## Work to complete:
Put the rows from the line containing "Task: Enable the Expertview checkbox" through the line containing "coord(608,160)", both included, into a numbered list, skipping blank lines. Leave the pictures out.

***** Exercise data *****

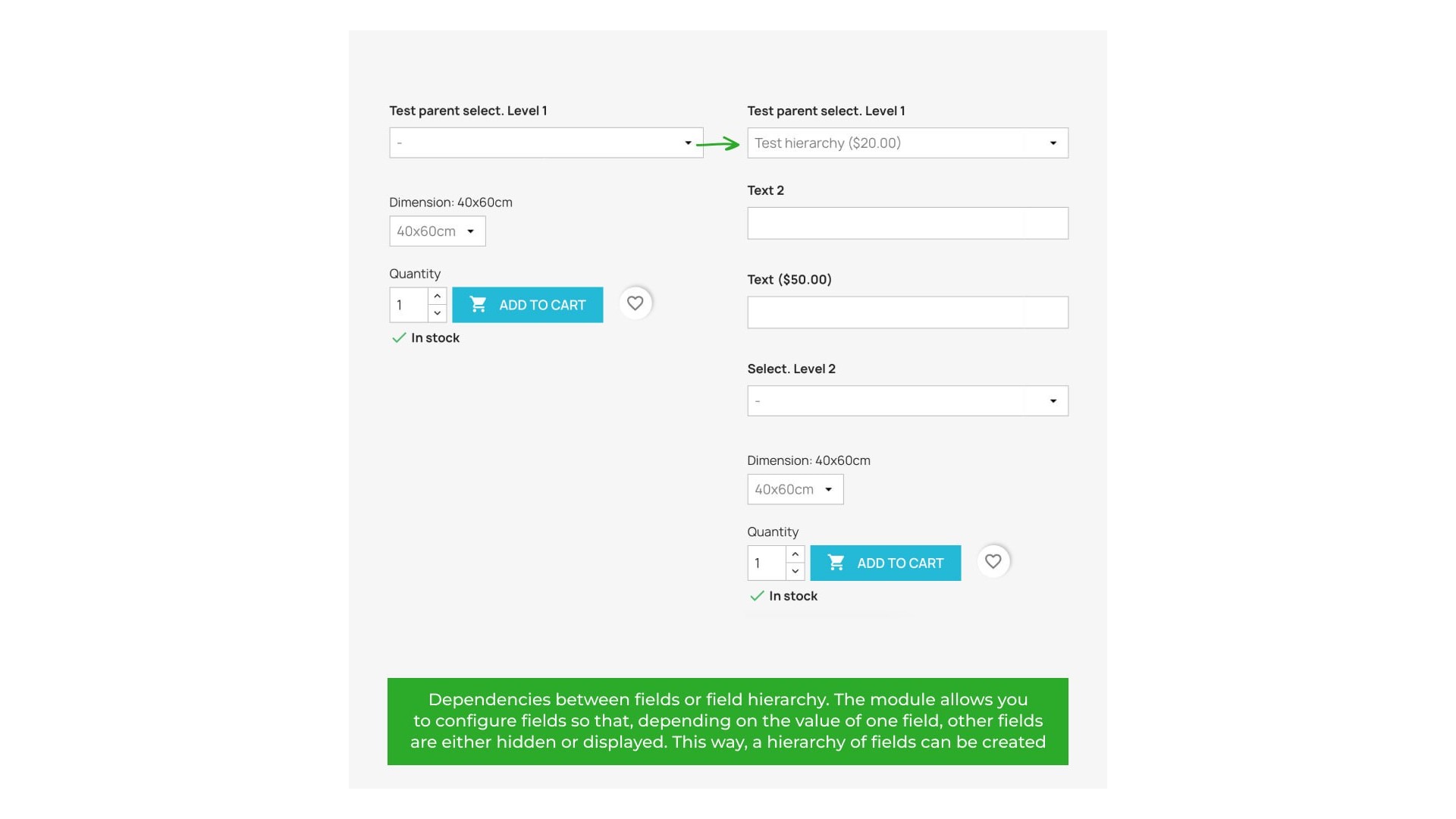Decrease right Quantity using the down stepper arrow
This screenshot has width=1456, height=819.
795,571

*****
***** Exercise data *****

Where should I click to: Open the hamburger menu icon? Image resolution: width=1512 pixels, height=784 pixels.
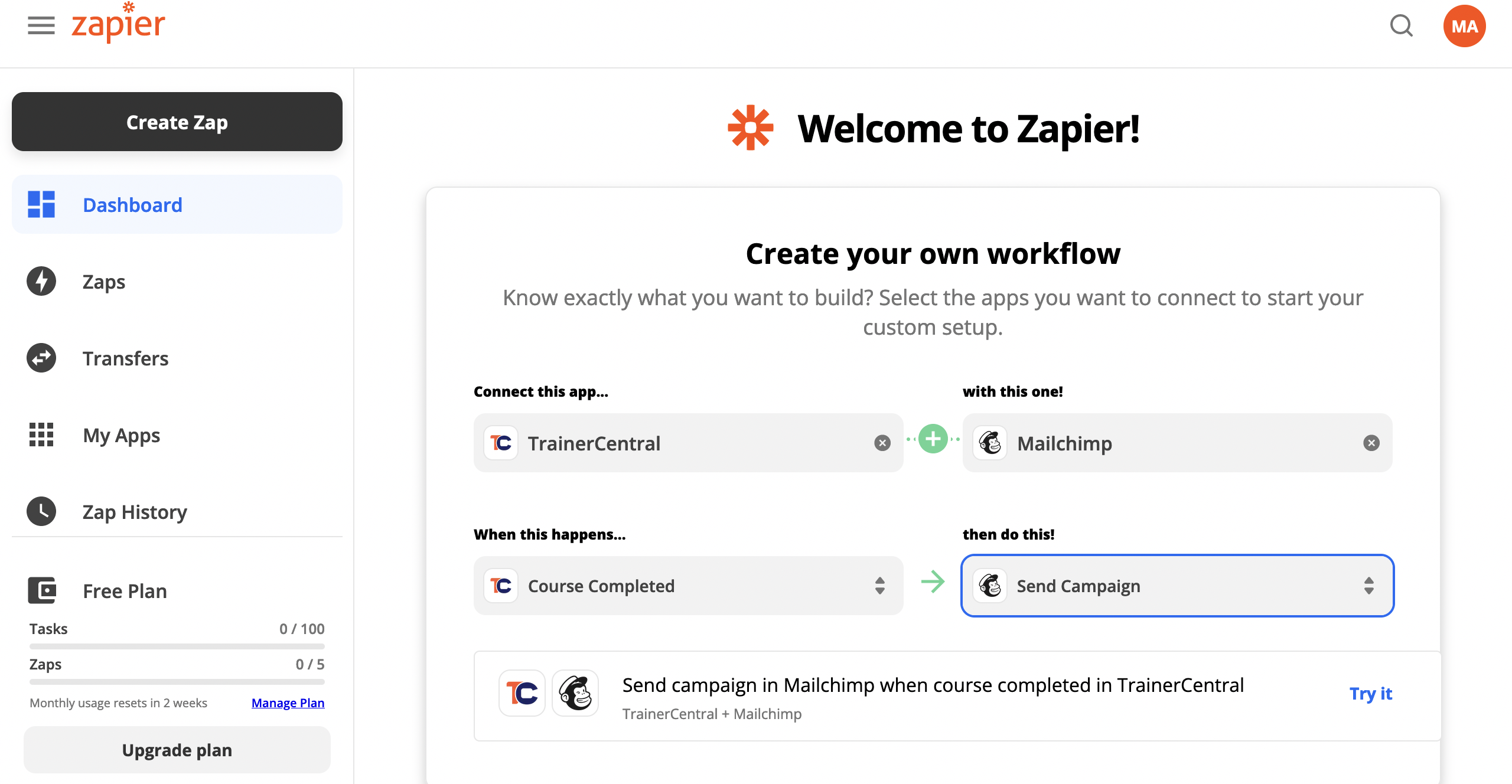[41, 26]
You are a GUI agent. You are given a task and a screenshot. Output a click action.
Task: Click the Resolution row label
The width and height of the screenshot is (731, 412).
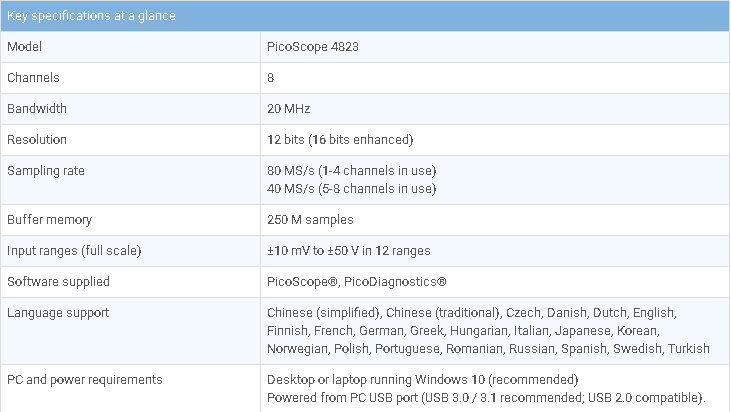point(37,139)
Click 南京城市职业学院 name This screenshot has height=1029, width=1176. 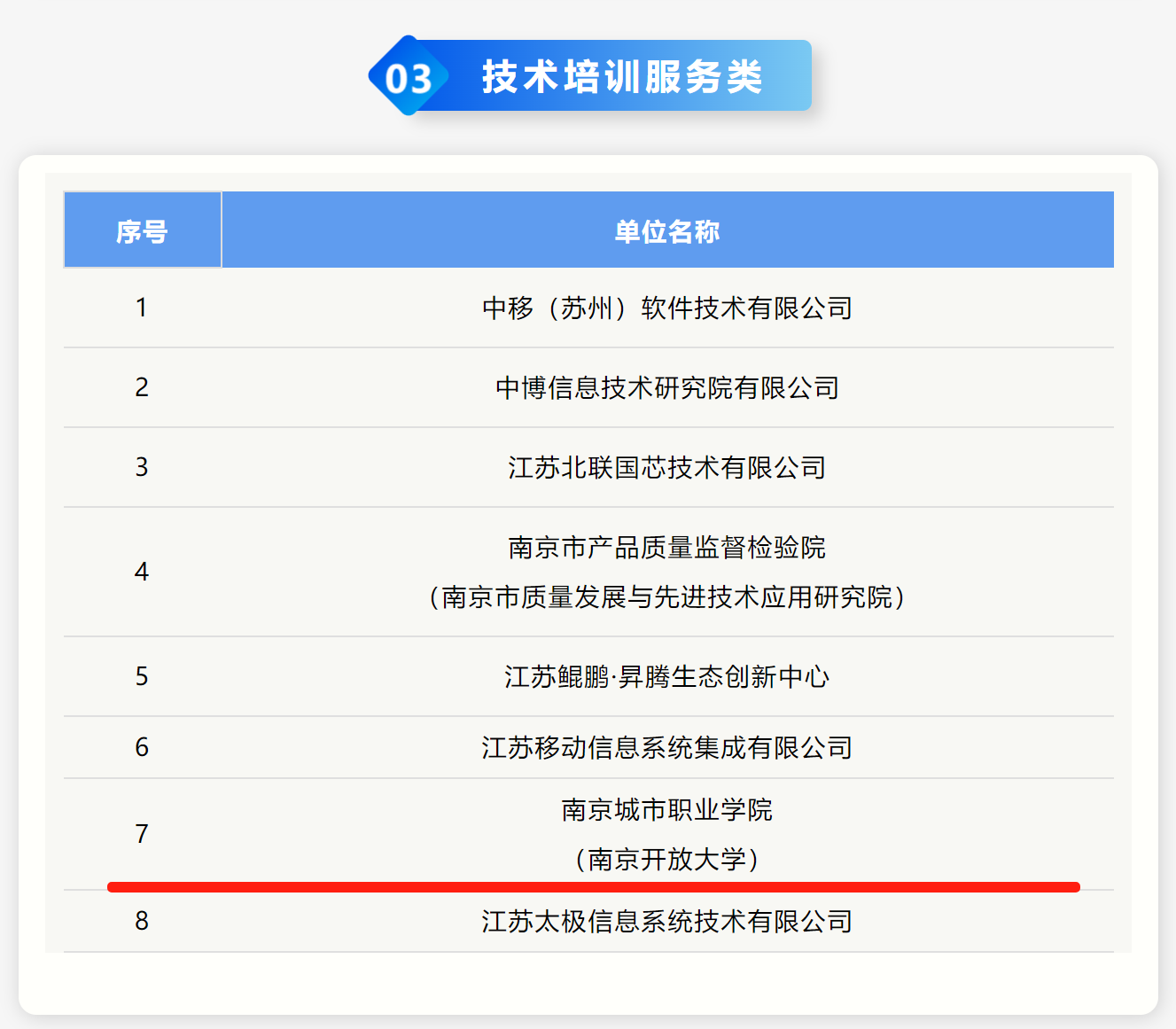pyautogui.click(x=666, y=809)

*****
***** Exercise data *****

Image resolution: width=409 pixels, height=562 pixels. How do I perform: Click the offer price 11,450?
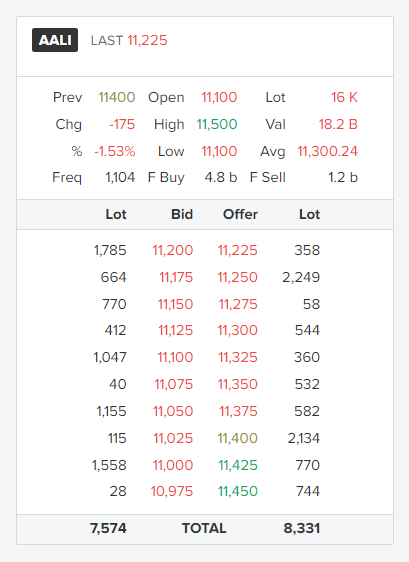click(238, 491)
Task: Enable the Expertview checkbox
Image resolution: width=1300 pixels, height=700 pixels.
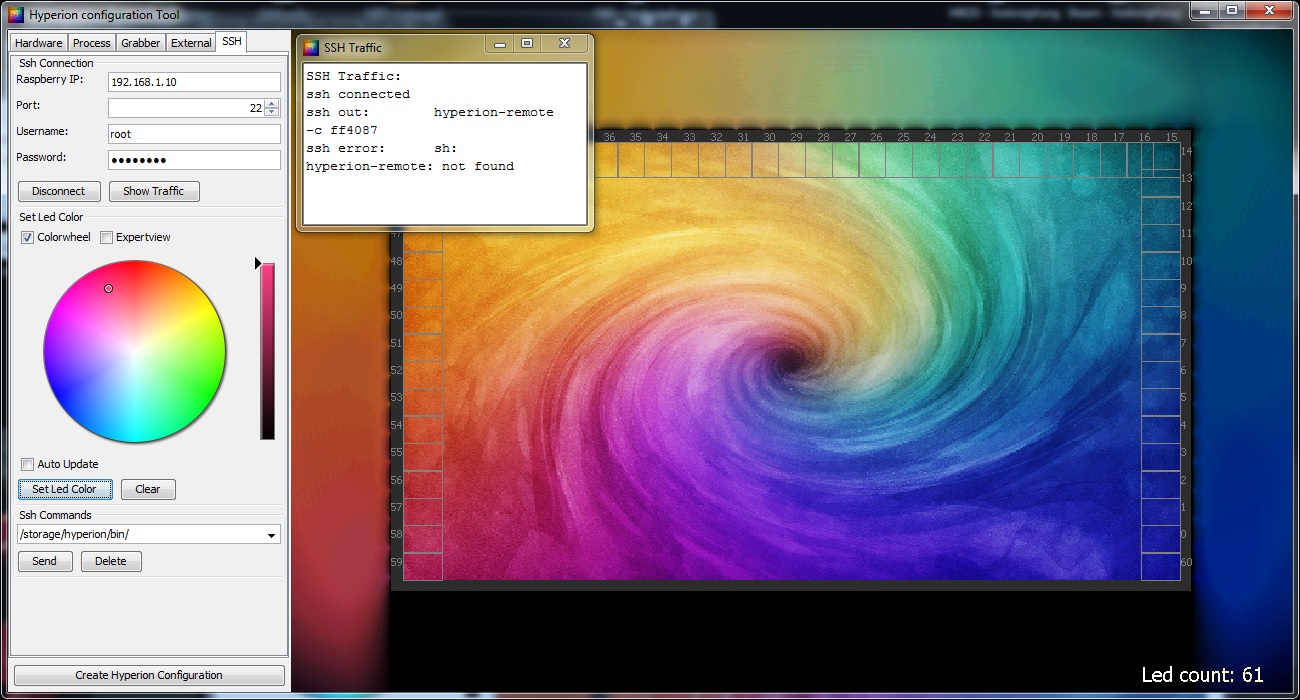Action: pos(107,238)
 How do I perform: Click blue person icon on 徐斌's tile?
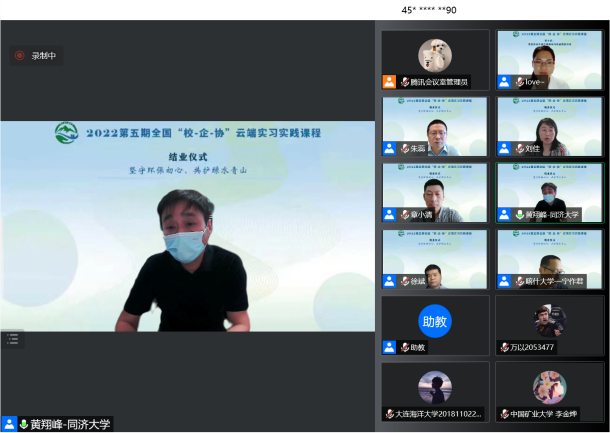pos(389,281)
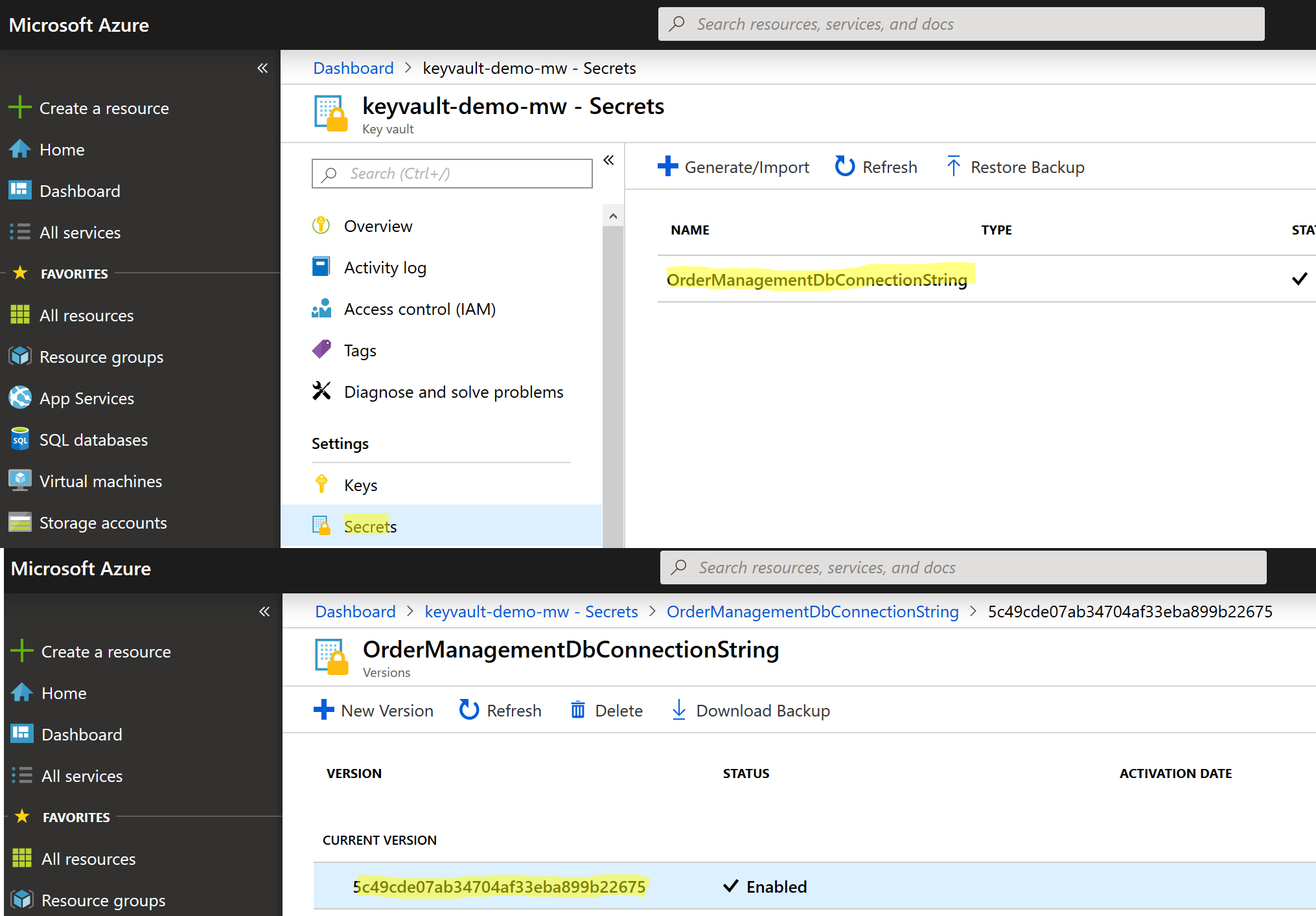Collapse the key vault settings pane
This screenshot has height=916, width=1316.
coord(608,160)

*****

## Solution to this problem:
1. Task: Enable the Expertview checkbox
2. Image resolution: width=1300 pixels, height=700 pixels.
3. Action: pos(107,238)
4.  How do I perform: Click blue person icon on 徐斌's tile?
5. pos(389,281)
6. Collapse the key vault settings pane
7. This screenshot has height=916, width=1316.
8. coord(608,160)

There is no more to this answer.